It is assumed that potexvirus CPs require RNA with an origin of assembly to produce VLPs in planta [22]. We observed that glutathionylation blocks in vitro CP self-assembly (Fig 2C), and that mutant CP^C127S is a non-glutathionylatable although functional CP, which is able to form VLPs (Fig 1B and 1C). These two pieces of evidence strongly suggest that in vivo oxidation modulates CP oligomerization. We decided to overexpress the CP^WT and the mutant CP^C127S in planta, using a particularly efficient vector to produce VLPs. We thus overexpressed CP^WT or CP^C127S in N. benthamiana leaves with the pJL-TRBO vector [40]; both CPs reached similar expression levels (S5 Fig). Crude sap from agroinfiltrated leaves was used for ISEM. VLPs longer than 200 nm were easily observed from leaves expressing CP^C127S, while very short and dispersed VLPs were immunocaptured from leaves expressing CP^WT (Fig 2D). This is consistent with the fact that CP^WT is partially oxidized in vivo (Fig 1D), and reduced CP^WT may form VLPs. Also, the mutant CP^C127S cannot be oxidized and showed an increased ability to form VLPs. This finding has a significant biotechnological interest, since plant VLPs are a promising tool for bio- and nanotechnological applications [41,42]. Our findings can give raise to the first in planta platform for efficient VLP production based on a potexvirus CP. Further analyses of CP^C127S VLPs may contribute towards the determination of their differences with the PepMV virion.

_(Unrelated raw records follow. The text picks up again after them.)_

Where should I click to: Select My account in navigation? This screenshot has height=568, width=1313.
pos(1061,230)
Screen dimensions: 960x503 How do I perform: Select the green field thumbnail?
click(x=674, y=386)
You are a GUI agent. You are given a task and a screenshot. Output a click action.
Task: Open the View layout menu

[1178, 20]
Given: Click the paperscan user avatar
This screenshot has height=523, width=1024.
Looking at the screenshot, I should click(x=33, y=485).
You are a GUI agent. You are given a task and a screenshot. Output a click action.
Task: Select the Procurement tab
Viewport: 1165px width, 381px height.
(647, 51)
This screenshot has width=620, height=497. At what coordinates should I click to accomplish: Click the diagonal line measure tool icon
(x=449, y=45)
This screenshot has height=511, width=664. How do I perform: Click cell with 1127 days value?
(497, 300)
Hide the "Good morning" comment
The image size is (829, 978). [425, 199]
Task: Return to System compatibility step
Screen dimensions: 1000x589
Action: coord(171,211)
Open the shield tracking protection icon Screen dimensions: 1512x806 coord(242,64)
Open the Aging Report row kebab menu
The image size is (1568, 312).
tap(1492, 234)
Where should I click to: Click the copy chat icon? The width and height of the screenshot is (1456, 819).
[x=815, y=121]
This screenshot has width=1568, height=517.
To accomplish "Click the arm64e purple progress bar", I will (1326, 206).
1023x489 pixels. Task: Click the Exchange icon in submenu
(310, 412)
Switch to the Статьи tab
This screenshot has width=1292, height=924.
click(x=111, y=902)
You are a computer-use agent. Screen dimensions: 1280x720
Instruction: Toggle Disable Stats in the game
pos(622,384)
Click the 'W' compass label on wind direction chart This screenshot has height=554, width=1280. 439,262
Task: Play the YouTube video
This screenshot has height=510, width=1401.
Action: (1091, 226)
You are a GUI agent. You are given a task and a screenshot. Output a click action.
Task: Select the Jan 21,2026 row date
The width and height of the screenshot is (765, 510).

Taking our results together, we propose a model to explain the biological meaning of CP oxidation during PepMV infection (Fig 2E). A reduced CP is able to bind and encapsidate vRNA to form the movement ribonucleoprotein (RNP) or the virus particle, while an oxidized CP does not have affinity for vRNA, as oxidation affects a critical residue in its RNA binding pocket. The non-encapsidated and naked vRNA is available to be used as a template for ORF1 translation or the synthesis of the minus-strand and subgenomic vRNAs. PepMV builds its replication complex from ER membranes [43]. The ER lumen has an oxidative environment that favors the oxidation of cysteine thiol groups, and we have observed (i) partial in vivo CP oxidation (Fig 1D) and (ii) partial spontaneous CP glutathionylation under glutathione redox state conditions similar to those found in the ER (Fig 2A). A plausible hypothesis is that the PepMV CP, within the replication complex, is oxidized to avoid vRNA CP sequestration, to maintain virus replication active. The CP redox status may be spatially and temporally fine-tuned according to the different viral infection stages and scenarios involving enzymes catalyzing CP oxidation or reduction to achieve efficient infection. In this regard, we have identified tomato Tau class glutathione S-transferase 38 (SlGSTU38) as a PepMV proviral factor that interacts and co-localizes with CP within the replication complex [17]; the possibility exists that SlGSTU38 mediates CP S-glutathionylation, thus contributing to the regulation of CP functions.

Materials and methods

Plant and virus material

Nicotiana benthamiana D. plants grew in a growth chamber set at 25°C with a 16 h/8 h light/dark cycle. The pepino mosaic virus (PepMV) isolate used was Sp13 (GenBank AF484251.1) [44], and the agroinfective clone pBPepXL6 [32] derived from it as the initiator of PepMV infections.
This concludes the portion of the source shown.